Navy's fastest ship: BRP Gregorio Del Pilar
Editor's Note: This story was originally published on www.newsbreak.ph on July 20, 2011.
CALIFORNIA—“Requesting permission, sir, to carry out the mission to return to the Philippines.”
Philippine Navy Captain Alberto Cruz uttered these all-important words softly, almost privately—away from the chatter of supporters and onlookers—to the Flag Officer in Command (FOIC) of the Navy, Vice Admiral Alexander Pama, at around 1530 hours on July 18 in Alameda, California.
With permission granted, Cruz then boarded the BRP Gregorio del Pilar to steer the new crown jewel of the Philippine Navy on her journey of approximately a month to her new homeport.
Earlier, the rituals of departure that naval tradition calls for whenever a ship is deployed on an important mission were conducted by the ship’s 95-person crew, leaving the crowd of about a hundred supporters tearful.
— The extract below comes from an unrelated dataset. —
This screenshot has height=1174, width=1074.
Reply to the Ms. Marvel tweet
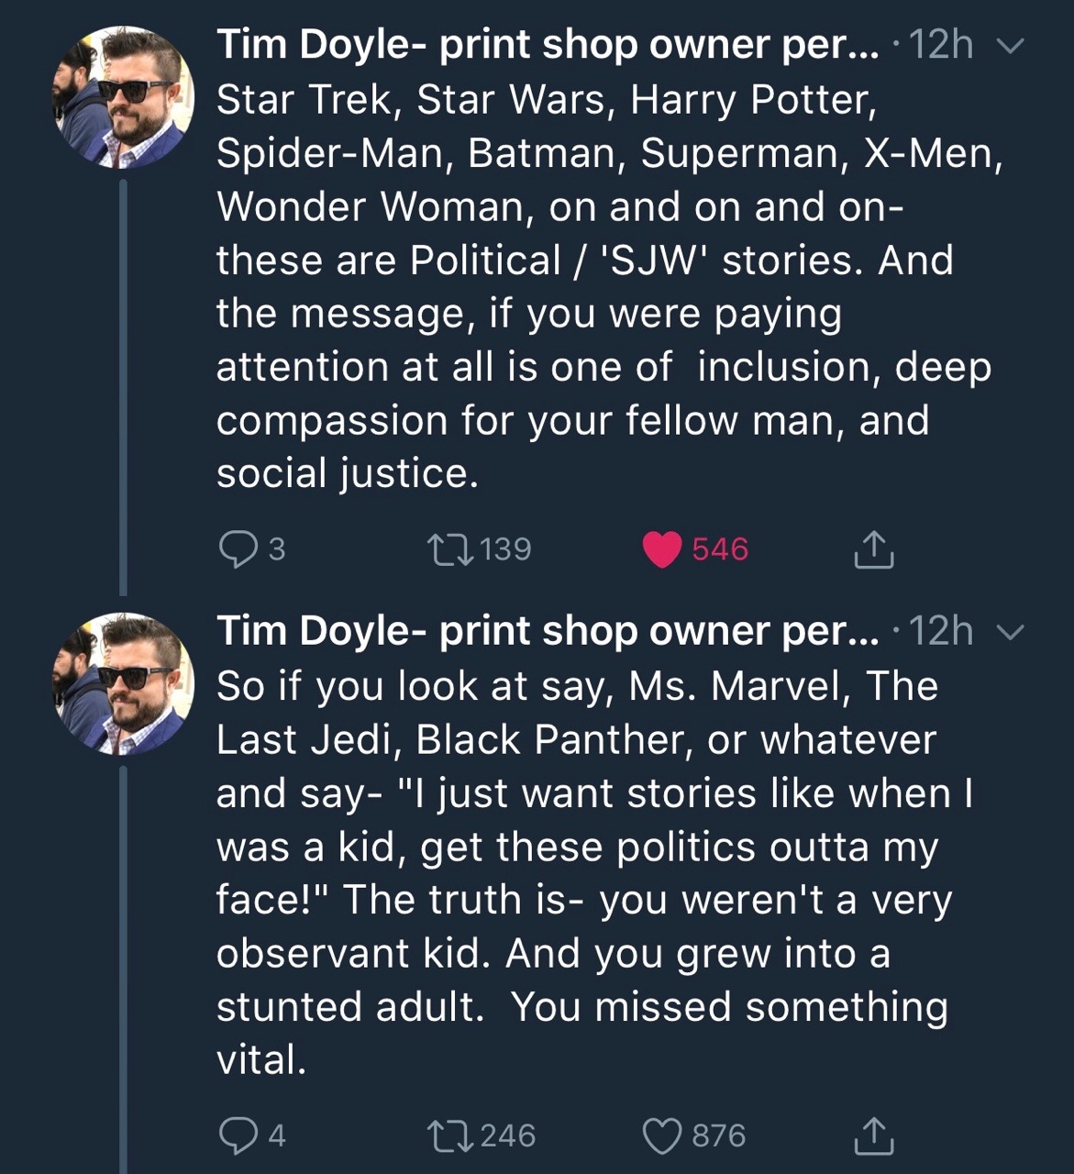(x=238, y=1135)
The emotion of the moment was not lost on the ex-Philippine Navy officers present (all of them alumni of the Philippine Military Academy, where Pama, Cruz and the other top officers of the BRP GdP also graduated from) as they remembered their years aboard the rickety ships of the Navy and watched with a large amount of pride this big new ship the likes of which they could only dream about when they were in active service.
It took more than an hour before the former Hamilton class cutter was actually able to leave port. A minor propeller problem had to be repaired before the U.S. Coast Guard tugboat could steer it out of the dock. When she finally sailed, the dwindled crowd of wellwishers cheered and waved tiny Philippine flags as the crew unfurled a hastily made banner that said, “Maraming salamat sa inyong lahat.”
Pama, recording the departure on both his cell phone and tablet computer, was visibly proud as he watched the 92 men and three women under his command sail away. Earlier, in a moment of nostalgia for his days aboard ship, he had wished that he was on board with them.
The BRP Gregorio del Pilar is the first of three major vessels the Philippine Navy will acquire “hopefully by the end of the year,” according to Pama.
Funding for the acquisitions—part of the military modernization plans of the Aquino administration—will come from the Department of Energy’s six billion-peso allotment for oil exploration and coastal protection.
It will not be the first time this particular ship – the WHEC-715 – will dock in the Philippines.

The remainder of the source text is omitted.